The pullback of the tangent bundle of $M$ along such a submersion would be a nontrivial quotient bundle of the tangent bundle of $S^{2n}$, but the tangent bundle of $S^{2n}$ has no nontrivial quotient bundles. This is because its Euler class is nonzero but the Euler class of any orientable bundle of dimension smaller than $2n$ on $S^{2n}$ is necessarily zero, since it lives in a cohomology group which vanishes. (And every bundle on $S^{2n}$ is orientable.)

This argument doesn't apply in the odd case, where sometimes the tangent bundle is even trivializable, and in fact in the odd case there are smooth fiber bundles

$$S^1 \to S^{2n+1} \to \mathbb{CP}^n$$

for all $n$, as well as smooth fiber bundles

$$S^3 \to S^{4n+3} \to \mathbb{HP}^n$$

for all $n$. Then there is an exceptional smooth fiber bundle

$$S^7 \to S^{15} \to \mathbb{OP}^1 \cong S^8$$

but this doesn't generalize.

Edit #2: Here's a different strategy, closer to the one employed in Mike's answer, that handles the odd case. Below all cohomology is with integer coefficients.
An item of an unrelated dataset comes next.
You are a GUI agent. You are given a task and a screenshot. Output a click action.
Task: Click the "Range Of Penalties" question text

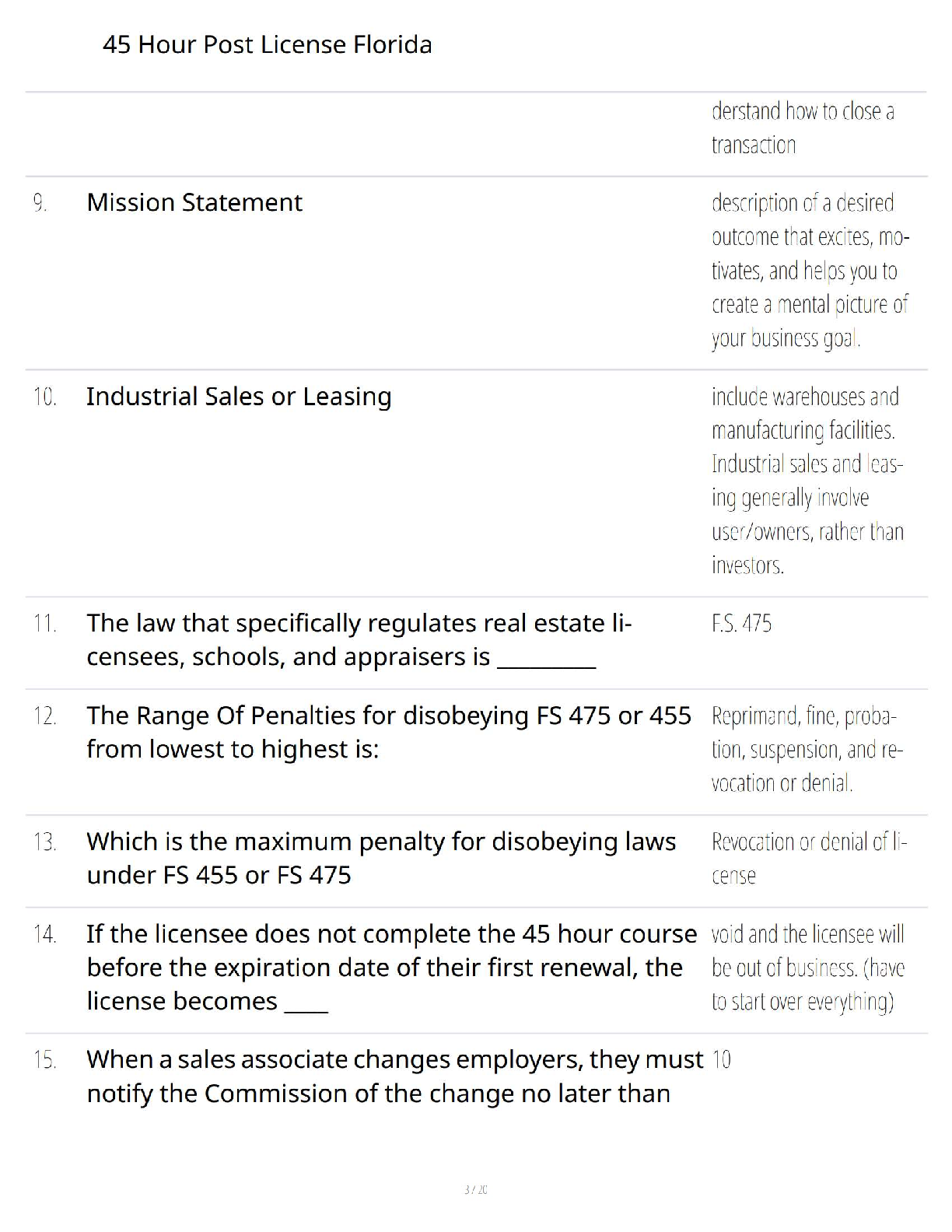tap(388, 732)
Suppose that $S^{n+k} \to S^k$ is a submersion, $n \ge 1$. As in Mike's answer, Ehresmann's theorem shows that such a submersion gives rise to a smooth fiber bundle $F \to S^{n+k} \to S^k$ where $F$ is a closed smooth manifold of dimension $n$. If $k = 1$, the long exact sequence in homotopy shows that $\pi_0(F) \cong \mathbb{Z}$, but this contradicts $F$ compact.
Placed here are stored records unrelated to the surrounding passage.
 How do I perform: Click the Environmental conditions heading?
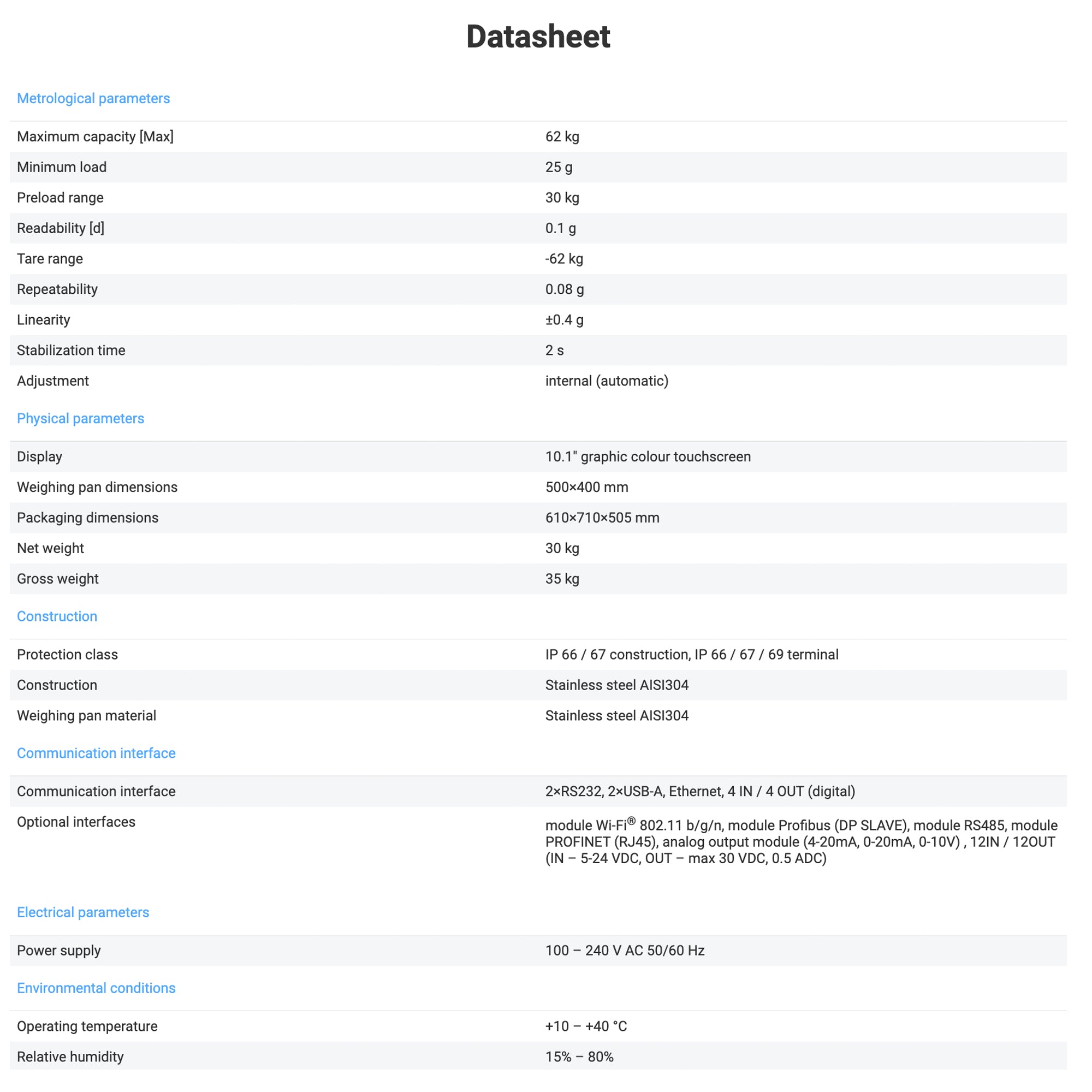coord(96,988)
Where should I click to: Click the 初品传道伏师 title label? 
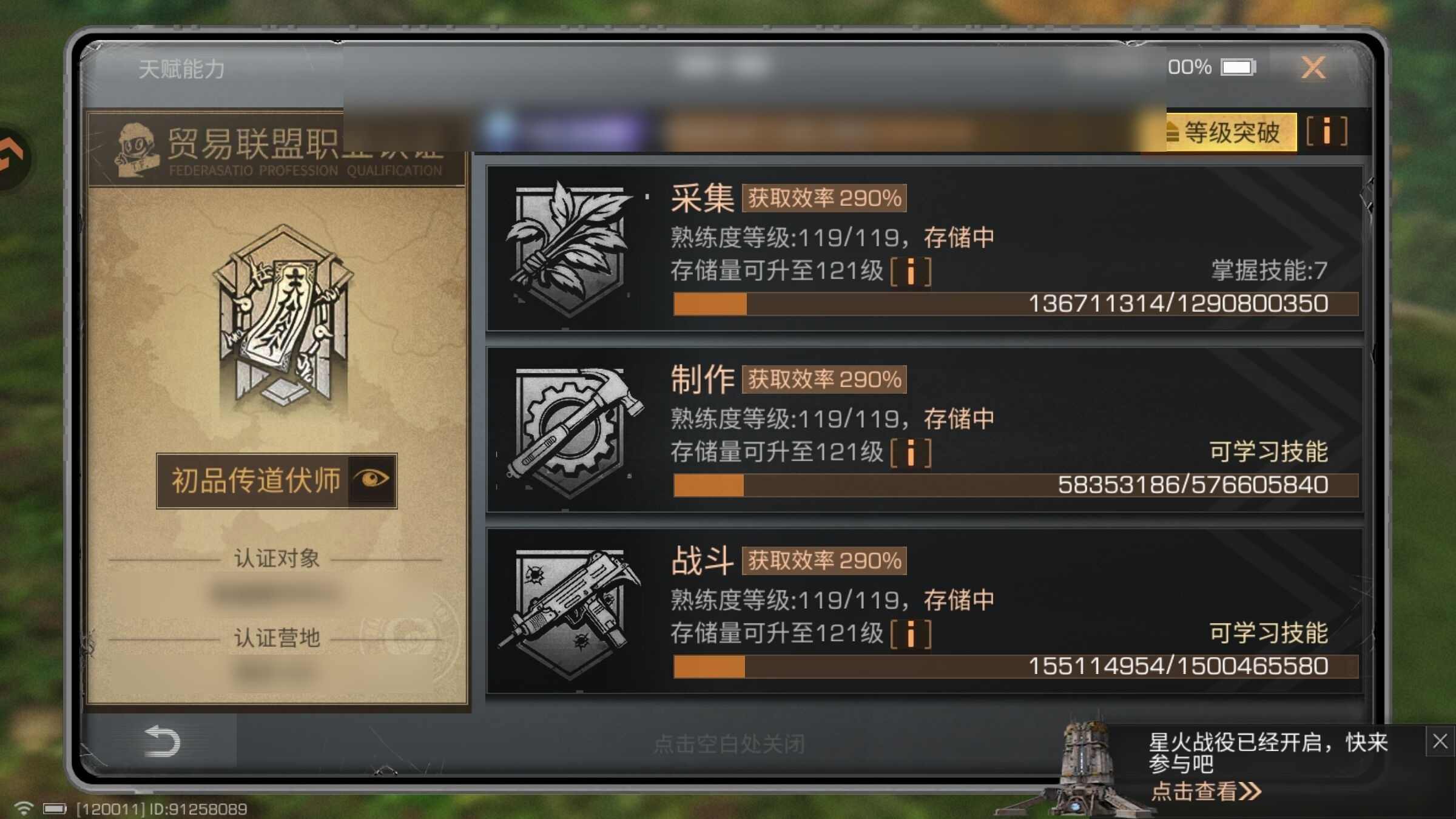(x=255, y=480)
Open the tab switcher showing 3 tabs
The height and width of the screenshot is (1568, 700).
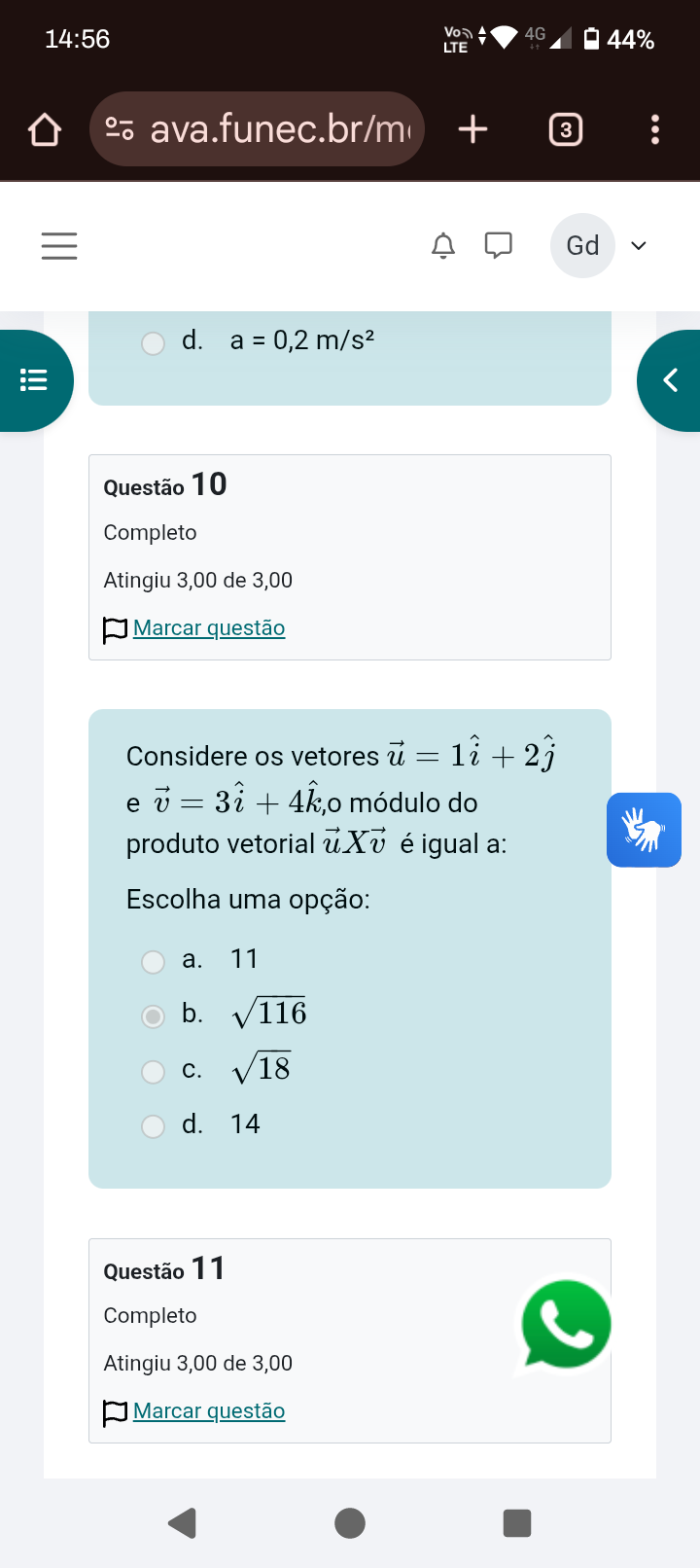[x=566, y=129]
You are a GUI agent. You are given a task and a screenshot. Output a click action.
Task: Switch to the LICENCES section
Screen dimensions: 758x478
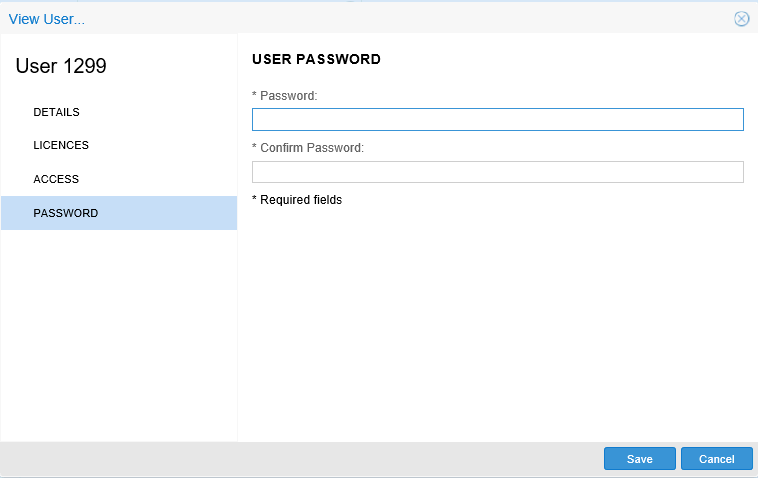pyautogui.click(x=61, y=145)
Now suppose $k \ge 2$. By taking homotopy fibers twice, such a smooth fiber bundle extends to a fiber sequence

$$\Omega S^{n+k} \to \Omega S^k \to F \to S^{n+k} \to S^k$$

showing that there is a map $\Omega S^k \to F$ whose homotopy fiber is $n+k-2$-connected, hence which induces an isomorphism on cohomology in degrees $i \le n+k-2$. The ring structure on $H^{\bullet}(\Omega S^k)$ is known (via the cohomological Serre spectral sequence):

  • if $k$ is odd, it's a divided power algebra on a generator $a$ of degree $k-1$.
  • if $k$ is even, it's the tensor product of an exterior algebra on a generator $a$ of degree $k-1$ and a divided power algebra on a generator $b$ of degree $2k-2$.
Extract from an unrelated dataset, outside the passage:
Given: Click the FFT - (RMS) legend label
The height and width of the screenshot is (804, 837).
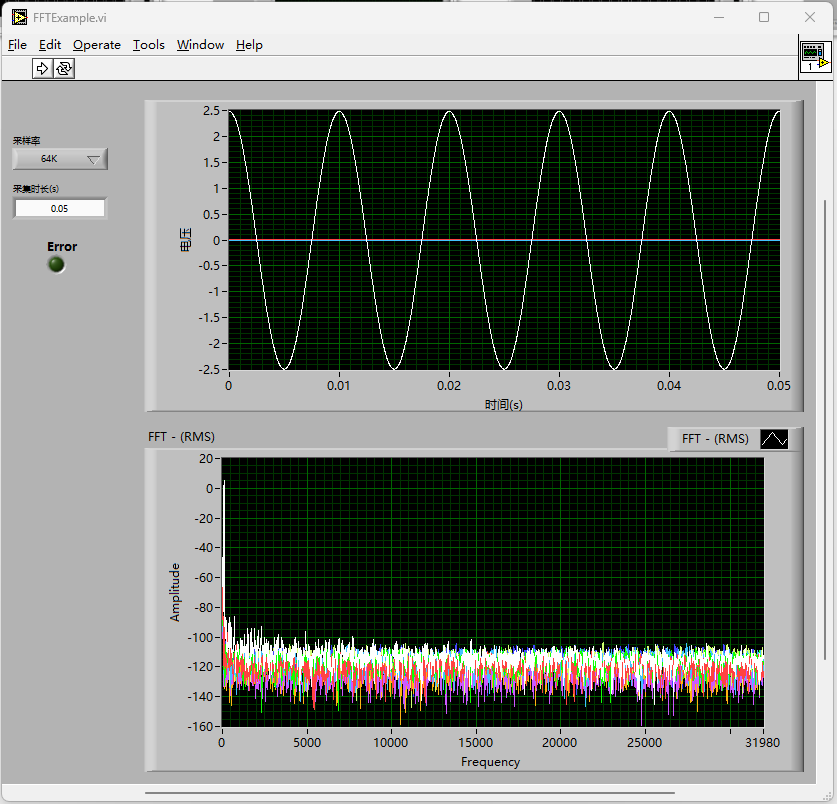Looking at the screenshot, I should click(x=714, y=439).
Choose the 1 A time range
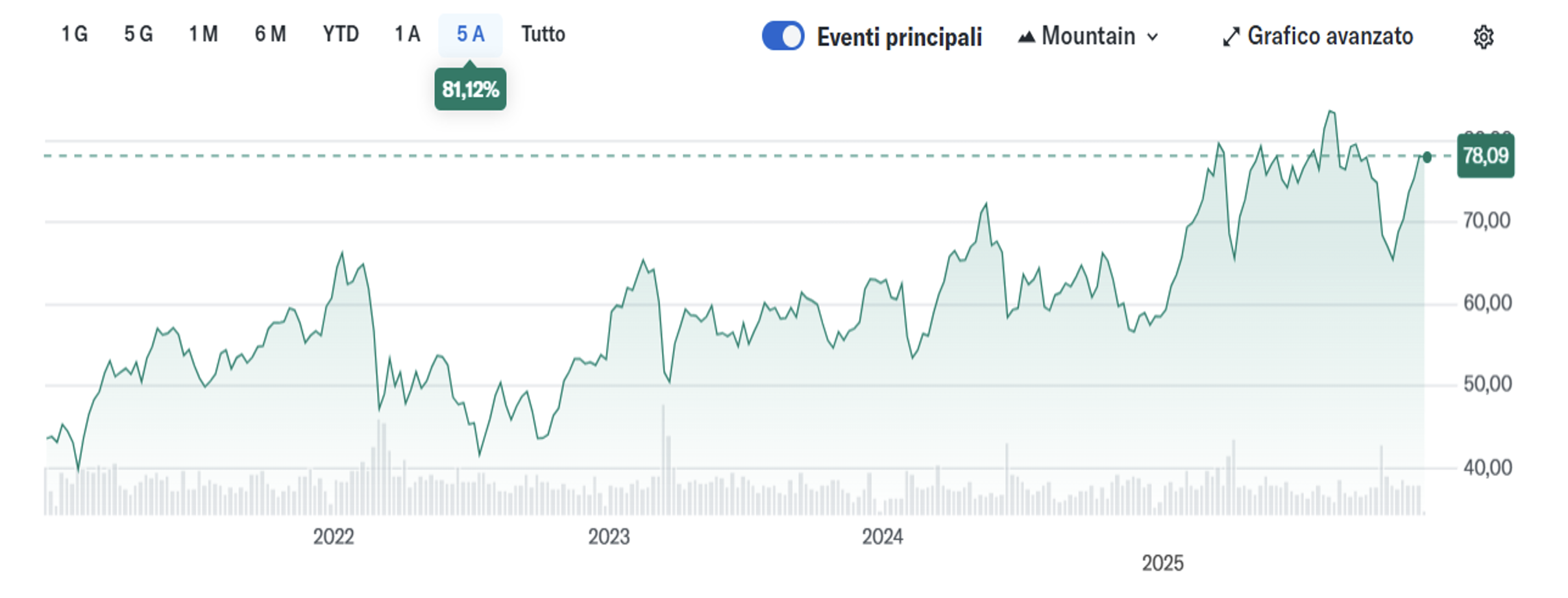This screenshot has width=1568, height=598. 408,34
Since $n+k-2 \ge n$, this determines $H^{\bullet}(F)$ as a ring.

Now, $F$ is frameable, and in particular is orientable, so we must have $H^n(F) \cong \mathbb{Z}$. Since $H^{\bullet}(\Omega S^k)$ is concentrated in degrees that are a multiple of $k-1$, it follows that $n = d(k-1)$ for some $d$.

If either $k$ is odd and $d \ge 2$ or $k$ is even and $d \ge 4$, then the ring structure above is incompatible with Poincaré duality due to the divided power structure. This is a bit annoying to spell out because there are cases depending on the parity of both $d$ and $k$, but for example if $k$ is odd then the product of a generator of $H^{k-1}(F)$ and a generator of $H^{(d-1)(k-1)}(F)$ fails to be a generator of $H^n(F)$.

So either $k$ is odd and $d = 1$, hence $n = k-1$, or $k$ is even and $d = 1, 2, 3$. If $d = 2$ then $F$ has Euler characteristic $1$, and this contradicts that the base $S^k$ has Euler characteristic $2$ but the total space $S^{3k-3}$ has Euler characteristic $0$; it also contradicts $F$ frameable. The conclusion is that

If there is a submersion $S^{n+k} \to S^k, n \ge 1$, then either $k \ge 3$ is odd and $n = k-1$ or $k \ge 2$ is even and $n = k-1$ or $n = 3k-3$.

When $k = 2$ this gives that either $n = 1$, which we already know occurs, or $n = 3$, which is ruled out in Mike's answer.

When $k \ge 3$ and $n = k-1$, the long exact sequence in homotopy shows that if $F \to S^{2k-1} \to S^k$ is a fiber sequence with $k \ge 3$, then $F$ is simply connected. By the computation above, $F$ is an integral homology sphere, and a simply connected integral homology sphere must be homotopy equivalent to a sphere, and so by the topological Poincaré conjecture must be homeomorphic to a sphere. Adams classified all fibrations where all three spaces are spheres, and barring the degenerate case $S^0 \to S^1 \to S^1$ these are the only possibilities for the dimensions of the spheres:

$$S^1 \to S^3 \to S^2$$ $$S^3 \to S^7 \to S^4$$ $$S^7 \to S^{15} \to S^8.$$

The only remaining case is that $k$ is even and $n = 3k-3$, which I asked a question about here.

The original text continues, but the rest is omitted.